Thursday, January 17, 2008

Keep Them Doggies Rolling, Rawhide!


Mike gives his girl friend Diana a tour of Richmond Hill High.
It's easy to unite when you pack 3600 kids in a space built for 1800. Samuel Freedman's excellent article in yesterday's nytimes reveals the truth about the education mayor. An excerpt:
Over the past dozen years, Richmond Hill’s most notable architectural accouterment has been the quote-unquote temporary classroom. Twenty-two of these red metal trailers, encased within chain-link fencing, occupy the school’s former yard, evoking the ambience of the Port Elizabeth container-ship terminal.
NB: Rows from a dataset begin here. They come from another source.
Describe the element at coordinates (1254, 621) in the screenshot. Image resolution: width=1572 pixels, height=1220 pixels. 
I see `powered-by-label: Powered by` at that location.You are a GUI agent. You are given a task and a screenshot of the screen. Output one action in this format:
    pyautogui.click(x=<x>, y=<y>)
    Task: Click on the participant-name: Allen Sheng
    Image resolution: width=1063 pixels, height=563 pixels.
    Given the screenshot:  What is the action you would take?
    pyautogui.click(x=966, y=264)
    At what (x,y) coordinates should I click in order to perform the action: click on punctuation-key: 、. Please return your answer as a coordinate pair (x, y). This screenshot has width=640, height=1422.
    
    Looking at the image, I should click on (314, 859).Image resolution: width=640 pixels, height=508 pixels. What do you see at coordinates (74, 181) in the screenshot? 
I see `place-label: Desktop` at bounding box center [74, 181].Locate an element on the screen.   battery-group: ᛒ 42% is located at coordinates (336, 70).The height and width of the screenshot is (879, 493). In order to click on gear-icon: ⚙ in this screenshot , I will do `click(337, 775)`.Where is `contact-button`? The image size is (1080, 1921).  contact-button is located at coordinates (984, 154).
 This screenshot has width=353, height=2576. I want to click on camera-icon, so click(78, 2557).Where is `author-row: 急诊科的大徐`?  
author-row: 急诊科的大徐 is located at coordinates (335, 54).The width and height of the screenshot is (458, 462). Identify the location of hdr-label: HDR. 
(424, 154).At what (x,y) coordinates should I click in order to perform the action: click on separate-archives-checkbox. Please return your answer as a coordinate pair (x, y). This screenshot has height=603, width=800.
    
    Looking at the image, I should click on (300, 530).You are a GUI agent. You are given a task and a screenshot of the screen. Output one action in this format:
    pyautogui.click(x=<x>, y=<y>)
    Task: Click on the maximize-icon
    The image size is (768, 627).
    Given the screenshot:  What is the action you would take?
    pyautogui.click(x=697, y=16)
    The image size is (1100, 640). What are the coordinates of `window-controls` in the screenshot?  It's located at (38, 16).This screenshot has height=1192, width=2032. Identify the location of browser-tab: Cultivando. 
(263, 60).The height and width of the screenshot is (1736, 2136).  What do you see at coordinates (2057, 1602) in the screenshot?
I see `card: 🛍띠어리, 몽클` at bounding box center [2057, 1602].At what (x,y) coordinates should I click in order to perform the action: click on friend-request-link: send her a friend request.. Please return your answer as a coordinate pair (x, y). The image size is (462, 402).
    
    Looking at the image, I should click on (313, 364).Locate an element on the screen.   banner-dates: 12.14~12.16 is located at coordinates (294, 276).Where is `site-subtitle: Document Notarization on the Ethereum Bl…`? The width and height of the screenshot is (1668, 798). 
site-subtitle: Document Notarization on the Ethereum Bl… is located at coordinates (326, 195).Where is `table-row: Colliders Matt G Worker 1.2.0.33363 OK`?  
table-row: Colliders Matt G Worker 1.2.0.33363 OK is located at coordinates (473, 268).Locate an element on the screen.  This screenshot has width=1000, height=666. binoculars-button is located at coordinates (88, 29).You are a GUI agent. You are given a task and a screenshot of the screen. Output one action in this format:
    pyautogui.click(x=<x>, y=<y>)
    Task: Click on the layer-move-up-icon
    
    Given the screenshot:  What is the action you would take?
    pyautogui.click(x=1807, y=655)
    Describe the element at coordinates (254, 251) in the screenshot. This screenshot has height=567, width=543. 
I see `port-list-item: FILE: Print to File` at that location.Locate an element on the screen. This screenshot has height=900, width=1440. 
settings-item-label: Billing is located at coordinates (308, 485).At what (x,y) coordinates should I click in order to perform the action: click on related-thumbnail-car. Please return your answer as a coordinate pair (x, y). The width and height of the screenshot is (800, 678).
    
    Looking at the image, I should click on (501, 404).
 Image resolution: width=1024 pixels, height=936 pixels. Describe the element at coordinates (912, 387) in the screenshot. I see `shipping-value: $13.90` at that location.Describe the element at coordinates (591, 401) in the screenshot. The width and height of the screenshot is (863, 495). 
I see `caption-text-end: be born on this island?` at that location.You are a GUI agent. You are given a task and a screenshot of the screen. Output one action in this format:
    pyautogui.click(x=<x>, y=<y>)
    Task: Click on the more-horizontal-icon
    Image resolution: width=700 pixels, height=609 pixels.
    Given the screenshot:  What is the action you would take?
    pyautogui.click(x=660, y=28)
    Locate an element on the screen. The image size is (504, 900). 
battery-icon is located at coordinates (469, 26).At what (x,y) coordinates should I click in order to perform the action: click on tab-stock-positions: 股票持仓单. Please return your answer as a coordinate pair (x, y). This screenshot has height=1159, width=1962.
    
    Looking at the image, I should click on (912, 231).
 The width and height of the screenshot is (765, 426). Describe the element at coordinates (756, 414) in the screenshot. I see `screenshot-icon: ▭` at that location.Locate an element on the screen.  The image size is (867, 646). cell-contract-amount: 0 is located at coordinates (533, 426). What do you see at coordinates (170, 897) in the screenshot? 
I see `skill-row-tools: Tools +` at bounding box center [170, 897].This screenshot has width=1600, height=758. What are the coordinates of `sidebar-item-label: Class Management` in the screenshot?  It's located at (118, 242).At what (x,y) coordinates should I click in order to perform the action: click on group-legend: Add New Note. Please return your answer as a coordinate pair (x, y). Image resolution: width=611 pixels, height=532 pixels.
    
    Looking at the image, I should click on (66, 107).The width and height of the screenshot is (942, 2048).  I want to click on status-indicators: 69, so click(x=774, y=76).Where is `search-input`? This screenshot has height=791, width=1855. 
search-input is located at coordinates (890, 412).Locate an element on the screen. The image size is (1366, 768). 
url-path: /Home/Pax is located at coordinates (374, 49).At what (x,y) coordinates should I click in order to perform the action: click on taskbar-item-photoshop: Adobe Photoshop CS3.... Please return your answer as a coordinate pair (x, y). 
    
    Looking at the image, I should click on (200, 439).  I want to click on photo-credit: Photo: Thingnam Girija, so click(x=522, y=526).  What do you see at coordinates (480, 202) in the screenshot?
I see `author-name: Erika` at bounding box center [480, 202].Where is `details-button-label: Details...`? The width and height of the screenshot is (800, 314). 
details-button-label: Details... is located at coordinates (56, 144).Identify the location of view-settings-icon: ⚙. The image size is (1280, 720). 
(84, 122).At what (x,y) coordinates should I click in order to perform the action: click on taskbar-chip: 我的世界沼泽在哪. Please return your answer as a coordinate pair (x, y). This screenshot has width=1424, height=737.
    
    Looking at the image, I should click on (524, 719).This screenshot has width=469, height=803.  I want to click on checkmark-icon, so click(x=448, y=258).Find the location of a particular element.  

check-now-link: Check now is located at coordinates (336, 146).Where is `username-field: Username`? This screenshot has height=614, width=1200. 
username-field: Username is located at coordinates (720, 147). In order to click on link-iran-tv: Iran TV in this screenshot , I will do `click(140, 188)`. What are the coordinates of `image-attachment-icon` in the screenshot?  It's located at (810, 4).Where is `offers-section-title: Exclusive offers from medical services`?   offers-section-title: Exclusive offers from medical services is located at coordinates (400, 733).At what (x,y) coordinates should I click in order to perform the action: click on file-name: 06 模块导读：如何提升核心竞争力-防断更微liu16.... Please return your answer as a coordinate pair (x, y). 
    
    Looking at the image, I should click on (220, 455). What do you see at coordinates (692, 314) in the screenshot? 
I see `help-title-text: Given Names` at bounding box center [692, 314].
As for the cargo, that would be the students, faculty members and staff. Richmond Hill currently holds more than 3,600 pupils, twice its supposed limit, and could have 4,000 next fall as other neighborhood high schools in Queens are broken into mini-schools with smaller, more selective enrollments. Andrew Jackson, Springfield Gardens and Franklin K. Lane have already closed; next year, Far Rockaway will, too. These days at Richmond Hill, the first lunch period starts at 8:59 a.m., class sizes routinely exceed city and state averages and students have four minutes to negotiate hallways that one biology teacher at the school likens to clotted arteries.
The classroom trailers, never meant for more than a decade of nonstop use, need new walls, ceilings and plumbing. One social studies teacher, Peter McHugh, was reduced last year to conducting class while holding an umbrella against a leaky roof.